Speaking of my girlfriend though, last night was a weird night, and she had to deal with me being sad over nothing again, and she said something that has not stopped playing over in my head since she said it.
One of the things I love about her is how simply realistic she is. She sugarcoats nothing and just says it how it is and I love that. I would much rather someone did that than just tell me what I want to hear.
She essentially just sat down next to me and told me what I already knew. She told me that I put other peoples happiness before my own way too much which is true, I do that a lot. I put my own happiness and energy into making other people happy, and in the end, I only end up getting hurt, and my happiness ends up in the firing line. She also said that I should start putting my happiness first and do whats best for me and what makes me happy and that struck me, because no one has ever said that before. I always get the usual ‘Oh, its so nice that you put everyone before yourself!’, rather than someone telling me that I should myself first for once.

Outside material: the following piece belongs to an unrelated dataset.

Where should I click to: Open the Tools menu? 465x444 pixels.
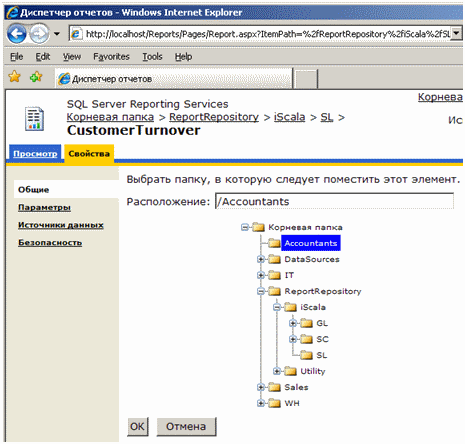[x=152, y=57]
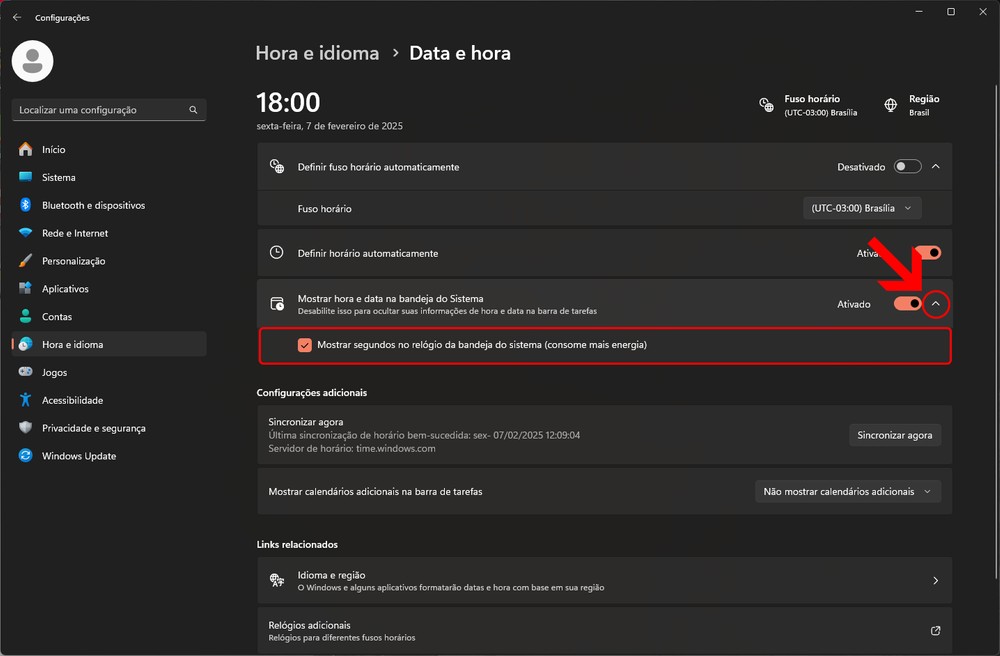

Another way what she said struck me, is that I never understand why I’m no ones first choice, but after the conversation that her and I had last night, I realised the reason for that. No one ever puts me first because by putting everyone first, I’ve taught them that I come second and that’s not how it should be.
This life is my life, and no one else is going to live it except me, so why can’t I live it according to how I want to? Why can’t I live it in a way that makes me happy?
There’s so many things that this girl has taught me since she’s come into my life and she doesn’t even know how much she’s helped me realise some stuff I should have realised a long time ago, and how much she’s turning me into a better person without even realising.. not only do I want to be a better person for her, but I want to be a better person for myself and no one else has ever made me have that realisation before, so a huge thank you to her..
From this point onwards, my happiness is coming first, and yeah, there will be days when I’m sad but from this minute forwards, it won’t be every single day like it has been. I’m just going to live every day with a smile on my face, and if I can’t change the situation in 5 minutes, then I’m not going to bother getting worried about it.